NYFF, which wraps Sunday, offered Hooper a sense of optimism about the film. The premiere was packed, it played well, and there was a line around the block for the noon showing the next day, she said.
Buoyed by the opening of “Venom: Let There Be Carnage,” this weekend’s box-office total was the best since mid-February 2020, just before the pandemic shut down theaters across the county. The $130 million weekend represented about 86 percent of the total grosses from the same weekend in 2019, when “Joker” opened, IndieWire’s Tom Brueggemann reported. Searchlight is hoping that the closest thing it has to a franchise, Wes Anderson’s latest film, will do for the specialized box office what “Venom” did for the mainstream.
Indeed, Neon CEO Tom Quinn said the type of movies matter when getting people to return to theaters.
“Some of what’s not being discussed in the industry is there hasn’t been a lot of really fantastic movies for people to take the risk of feeling comfortable in a theater. Some of the larger movies certainly have generated significant mainstream box office, but the platform film, the specialized film — I think this is the first weekend. Over the next four to six weeks, we’ll see what the appetite is,” Quinn said.
Neon’s “Titane” opened over the weekend in 562 theaters, bringing in $515,000. It would be even larger, Quinn said, if the ArcLight Hollywood was open. The Sunset Boulevard theater’s owner closed it permanently in April amid pandemic business troubles. Despite its importance in launching arthouse and indie films and its historic Cinerama Dome, no plans have been announced for its reopening.
“$500,000-plus for any foreign language film, that film specifically, is a great number. But what’s missing in there is $90,000 to $100,000 from the ArcLight. That hurts in the second-biggest market,” Quinn said
Sony Pictures Classics co-president Michael Barker agrees that the right kinds of movies are key for getting people back to theaters.
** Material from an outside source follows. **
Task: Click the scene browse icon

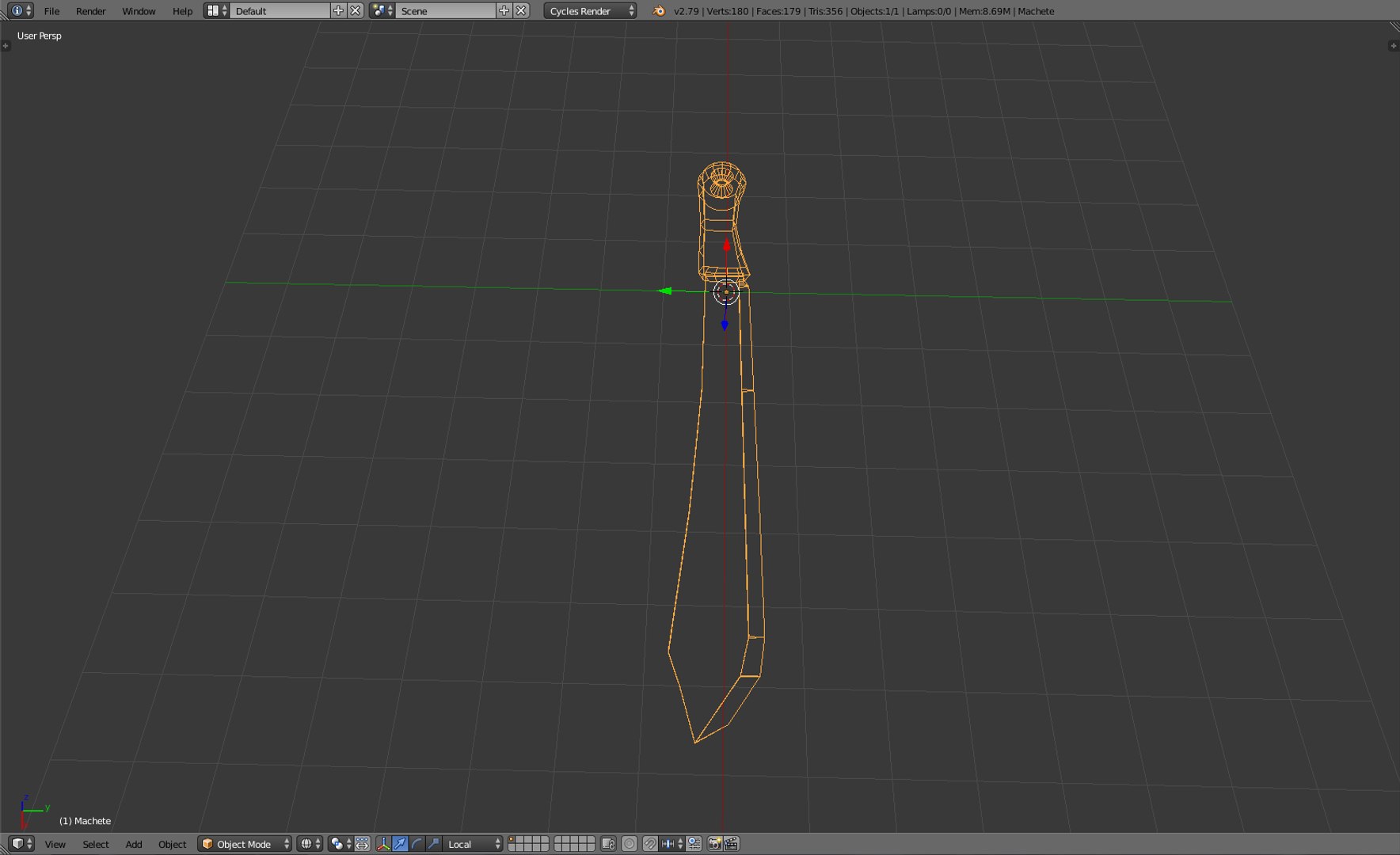Action: (382, 11)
“There have to be catalyst films to cause them to come back. We have seen in the history of the movie business, lulls until ‘Star Wars’ or whatever comes out and wakens everybody to go back into their filmgoing habit. There’s a feeling in a mainstream sort of way that Bond, James bond, is going to do this. And if you look at what happened in England, it did do that. People of all ages came,” Barker said.
The 25th Bond installment, “No Time to Die,” opened in the UK on September 30 to $28.45 million its first weekend. That’s part of a $121.27 million worldwide cumulative gross that rivals that of the franchise’s 2015 entry, “Spectre.”
“No Time to Die” opens in the U.S. on Friday.